Der nächste Bundeskanzler Deutschlands kommt höchstwahrscheinlich aus dem Sauerland, heißt Friedrich Merz und ist katholisch. Was bedeutet dieser Bundeskanzler für das säkuläre Deutschland, und wie wird sich sein Glaube auf seine Amtsführung auswirken?

Der Politiker Friedrich Merz sieht sich in erster Linie als Wirtschaftsliberaler, ist jedoch tief im katholischen Glauben verwurzelt, auch wenn er sich nur selten öffentlich dazu äußert. Im Hochsauerland katholisch sozialisiert, war er Messdiener und engagierte sich in der Katholischen Jungen Gemeinde. Diese Prägung spiegelte sich auch in seiner Mitgliedschaft in einer katholischen Studentenverbindung und in seinem Engagement für das Kolpingwerk wider.

Seine Frau Charlotte ist Protestantin, und auch die Kinder sind evangelisch getauft – der älteste Sohn Philippe wurde 1981 vor der Hochzeit geboren.

Das Wertefundament von Friedrich Merz

Das "C" im Parteinamen war und ist für Merz stets von zentraler Bedeutung. Wiederholt hat er betont, wie wichtig ein gemeinsames Wertefundament sei, das von "unserer christlich-abendländischen Tradition und Kultur geprägt ist, und das uns bindet". Für den Wertekonservativen sind Kirchen "eine große Stütze unserer Gesellschaft", die in Krisenzeiten Halt und Orientierung bieten könnten.

Obwohl Merz praktizierender Katholik ist, stellt er seinen Glauben selten explizit in den Mittelpunkt seines politischen Handelns. Dennoch sind seine Positionen in gesellschaftspolitischen Fragen wie Abtreibung und Familienpolitik oft von traditionellen christlichen Werten geprägt.
# # # # # # #
### ÜBUNGSAUFGABEN
[a] In welcher Jugendorganisation engagierte sich Friedrich Merz laut dem Textauszug über seinen Glauben?
[b] Schreiben Sie den Textauszug über Friedrich Merz und seinen Glauben im Anschluss an dessen letzten Satz weiter.
Die nachstehenden Datensätze haben mit dem Textauszug nichts zu tun.

### VORLIEGENDE DATENSÄTZE
# # # # # # #
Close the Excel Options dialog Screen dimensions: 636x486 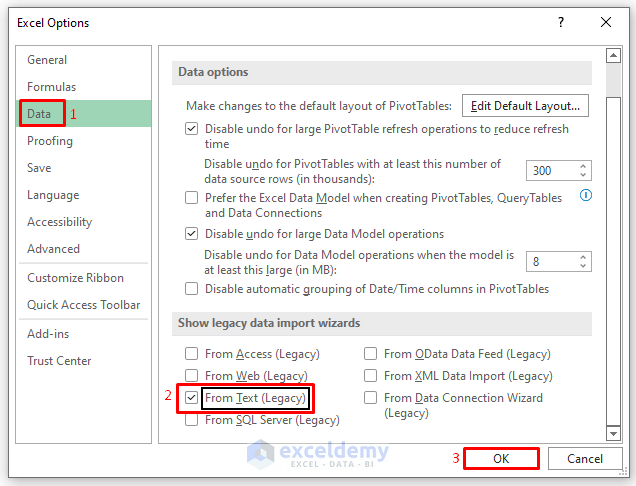point(606,22)
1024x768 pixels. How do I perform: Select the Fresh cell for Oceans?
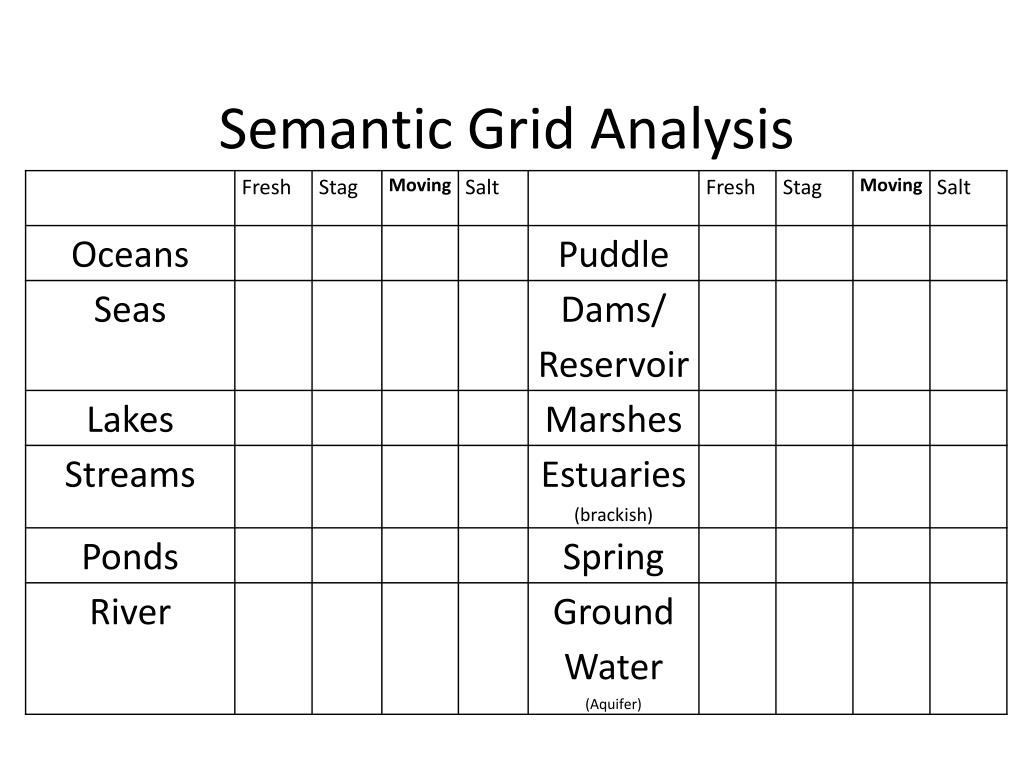pyautogui.click(x=273, y=253)
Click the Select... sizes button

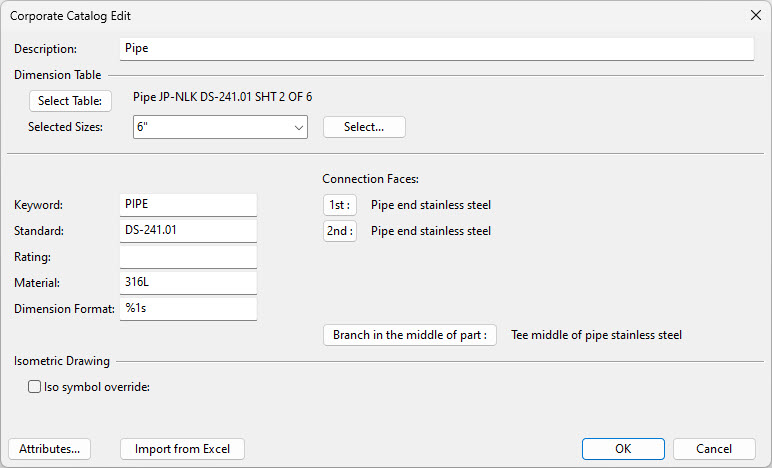364,127
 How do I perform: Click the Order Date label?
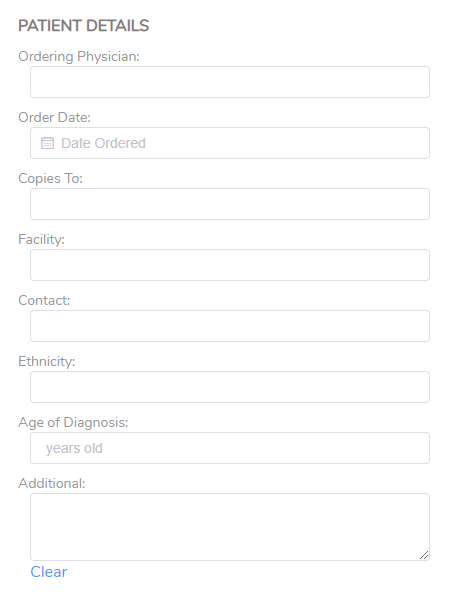click(x=55, y=117)
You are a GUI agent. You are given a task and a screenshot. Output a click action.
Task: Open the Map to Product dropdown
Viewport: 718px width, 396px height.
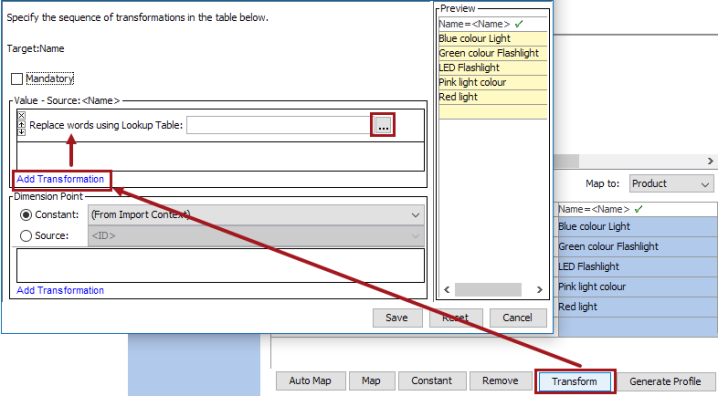(671, 184)

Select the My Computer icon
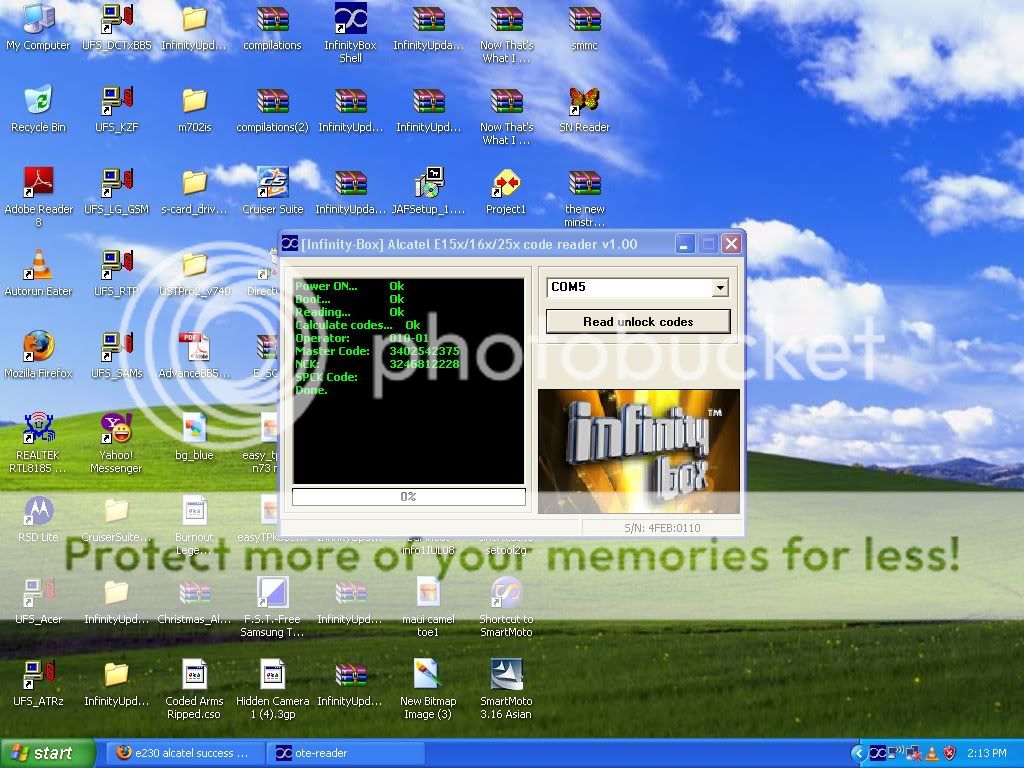tap(38, 20)
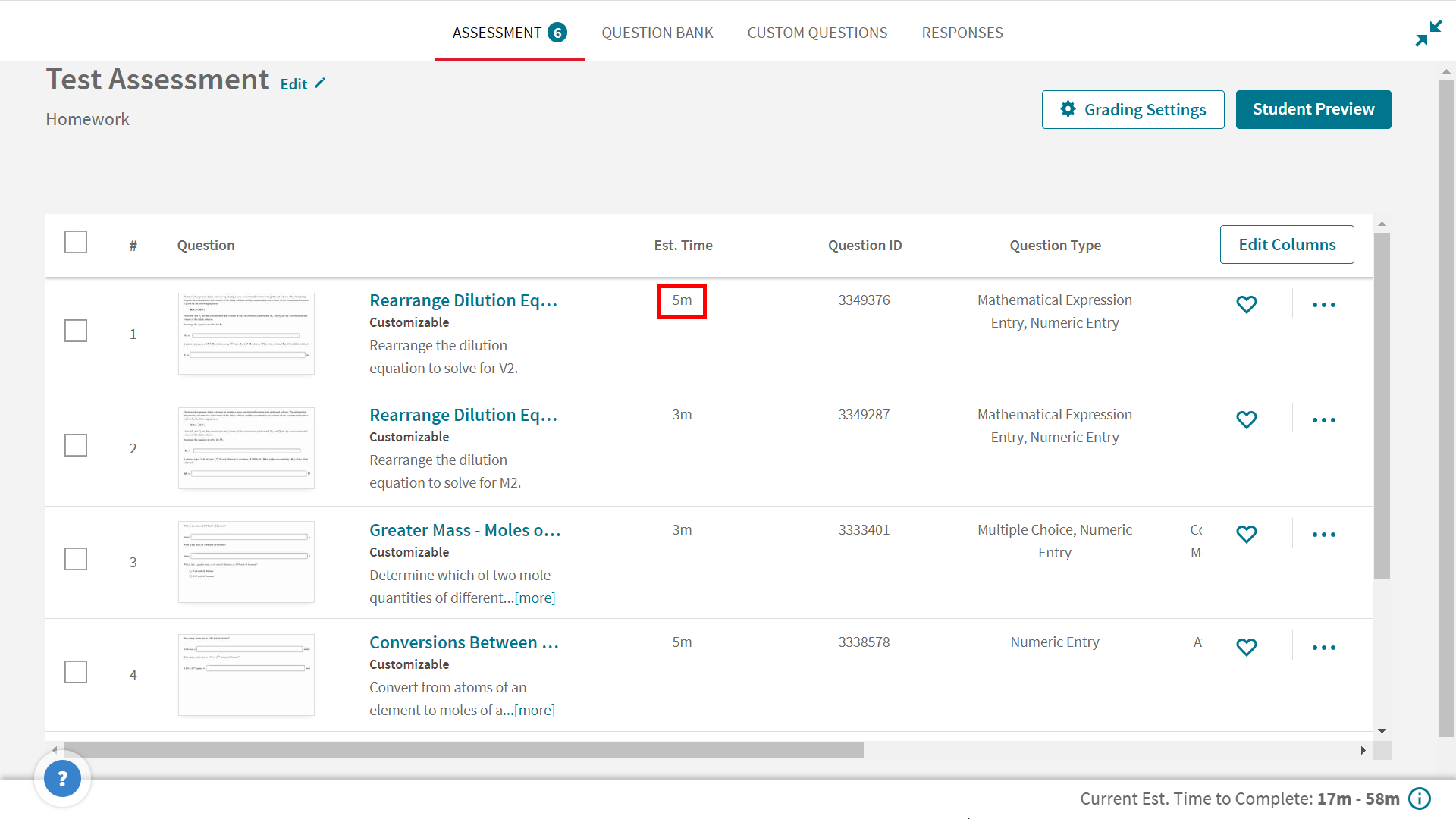Heart the second Rearrange Dilution question

click(1247, 419)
# # # # # # #
### LÖSUNGEN
[a] In der Katholischen Jungen Gemeinde.

[b]
Auf dem Katholikentag im Mai 2024 in Erfurt hat der designierte Bundeskanzler ein eindeutiges Statement abgegeben: "Als Christ, als Katholik, glaube ich an die Wahrheit von Hebräer 13, 14: 'Denn auf dieser Erde gibt es keine Stadt, in der wir für immer zu Hause sein können. Sehnsüchtig warten wir auf die Stadt, die im Himmel für uns erbaut ist.' Wir haben hier keine bleibende Stadt. Es wird keinen ewigen Frieden in dieser Welt, in der wir leben, geben."

Trotz seines jenseitsorientierten Glaubens möchte Merz das Diesseits aber aktiv im christlichen Sinne gestalten, wie er ebenfalls auf dem Katholikentag erklärte: "Aber als Politiker und als Vorsitzender der Partei mit 'C' im Namen verstehe ich es als meine Aufgabe, an dem Hier und Jetzt, an unserem irdischen Zuhause so zu arbeiten, dass wir hier gemeinsam immer wieder erfahren können, was Frieden und Freiheit heißt. Und der Austausch mit den Gläubigen und der Dialog mit den Kirchen gehört für mich zu so einer Politik essentiell dazu und er gehört für die CDU dazu."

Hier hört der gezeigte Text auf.